Baker gave each car’s engine a displacement bump to just under the class limit of 1500 cc plus, as he puts is, “the usual race mods.” Interestingly, he swapped each car’s factory fuel-injection system with a pair of Weber carburetors. Sure, the carbs were easier to tune than ’80s-era fuel injectors—especially for a long run at steady rpm—but Baker had a more practical concern. The Webers were cheaper.
Yugo America never actually paid Kim Baker for his work, though the company let him take possession of the cars. The whereabouts of the two Yugos are now a mystery—if anyone knows of a caged Yugo with some odd mods laying around, please leave a note in the comments! Baker thinks the cars were scrapped, though we’d guess that the powertrains ended up in Fiat club race cars somewhere.
Alabama, October 1988
Why haven’t we heard about these record attempts? Certainly the late-night comics that skewered Yugos and Yugo drivers throughout the ’80s would have latched onto the novelty of a race-liveried GVX, right?
Well, the runs never happened.
Yugo America did rent the Talledega Superspeedway for a week in October 1988. Ciminera and Baker brought the cars south. But Yugo America pulled the plug while the cars were being unloaded.
“Duntov got the call at his hotel the night before the run,” writes Burton (374). “The cars never turned a wheel. ‘It was one of the most embarrassing moments of my life to tell Zora the program was off,’ said Ciminera.”

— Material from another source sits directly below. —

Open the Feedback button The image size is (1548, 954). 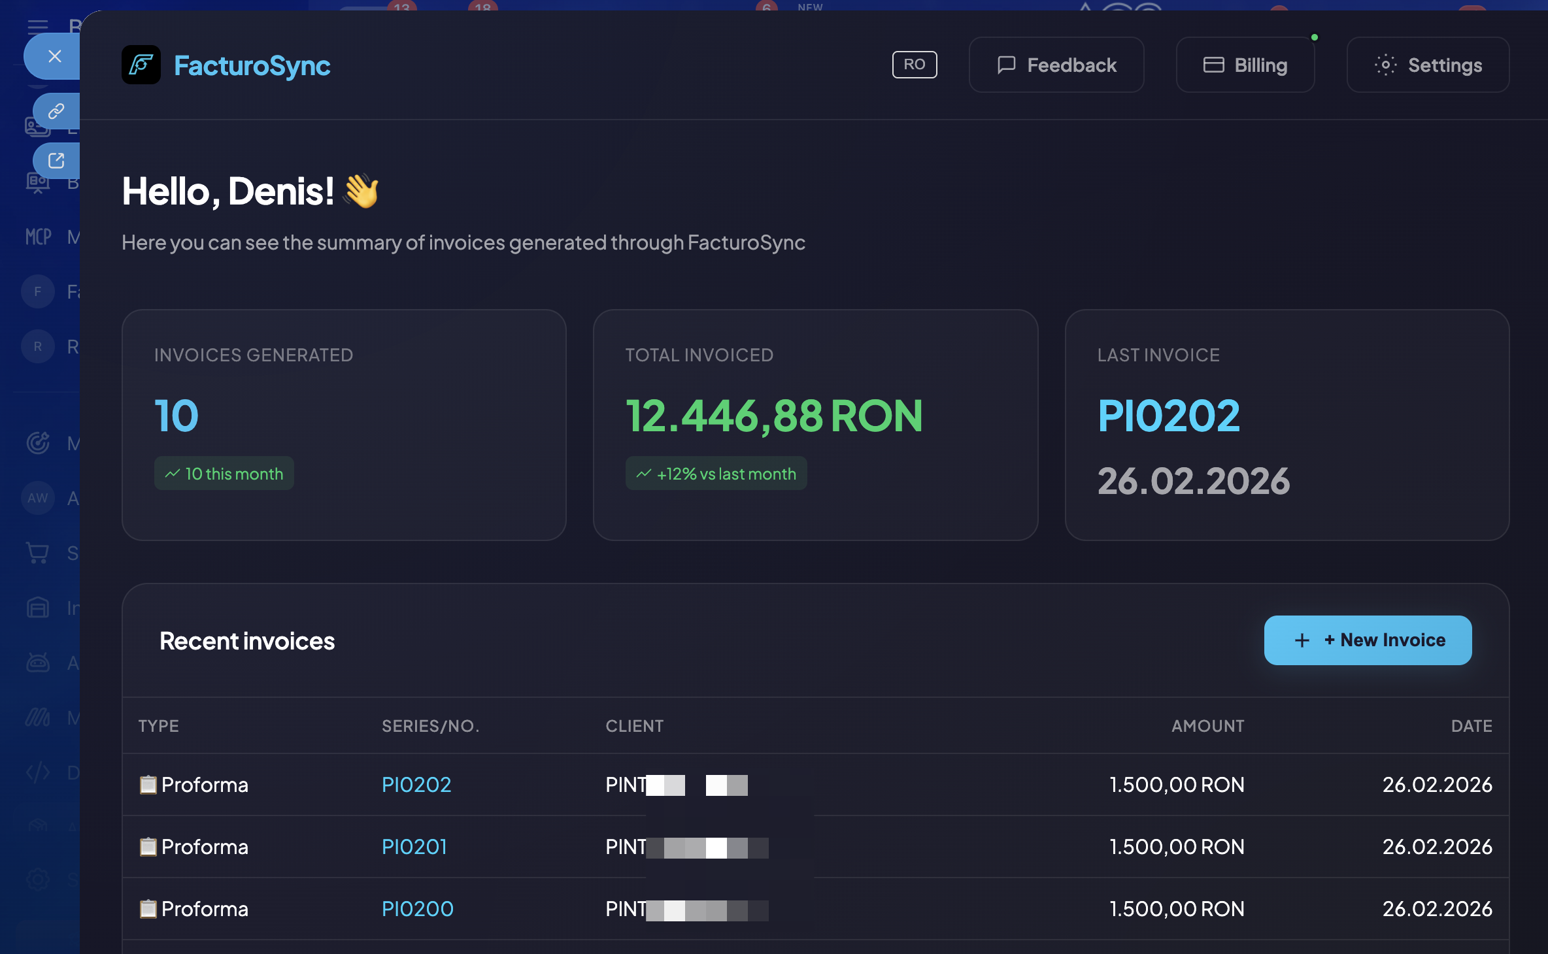[1056, 65]
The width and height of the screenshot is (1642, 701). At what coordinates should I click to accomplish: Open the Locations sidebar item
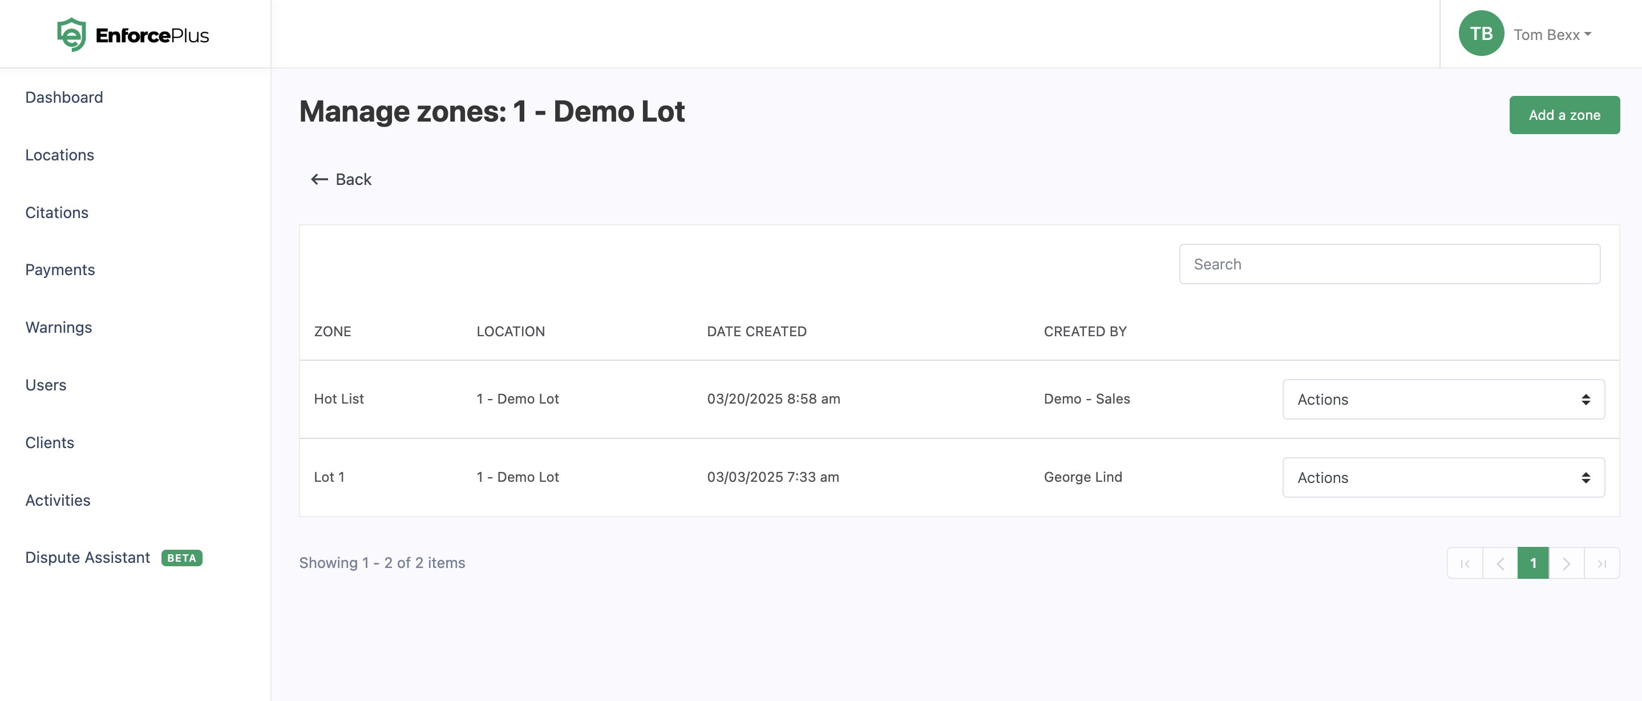pyautogui.click(x=59, y=155)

Why did Yugo stop the record attempt? There are two scenarios, both plausible—it’s likely some combination of both:
- Political unrest at home in Yugoslavia meant a highly publicized record attempt would look frivolous to a country still wrestling with Communism.
- Global Motors, the parent of Yugo America, was experiencing financial difficulties. The investment firm that bought Global Motors from Bricklin et al had expected a new product line to come to market via Proton of Malaysia, but that never happened (Vuic, 179).
With one phone call, the dream of a record vanished. Eleven years later, that factory itself vanished via NATO airstrike during the civil war that tore apart Serbia. The plant has since been retooled to build Fiats, including the 500L, though the factory’s future looks dark in the wake of the COVID-19 pandemic.
Compared to the Yugo, however, we’d like to think that even the 500L stands a chance at making the endurance record books. Any takers?